■ TASK DIRECTIONS ■
In the listing below, change every "legend-label" to "chart label" and reproduce the lines with nothing else altered.
== RECORDS SHOWN
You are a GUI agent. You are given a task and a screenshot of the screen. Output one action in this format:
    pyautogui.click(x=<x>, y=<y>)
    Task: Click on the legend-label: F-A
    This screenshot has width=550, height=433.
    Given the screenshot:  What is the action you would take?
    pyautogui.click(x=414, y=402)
====
■ RESPONSE ■
You are a GUI agent. You are given a task and a screenshot of the screen. Output one action in this format:
    pyautogui.click(x=<x>, y=<y>)
    Task: Click on the chart label: F-A
    This screenshot has width=550, height=433.
    Given the screenshot:  What is the action you would take?
    pyautogui.click(x=414, y=402)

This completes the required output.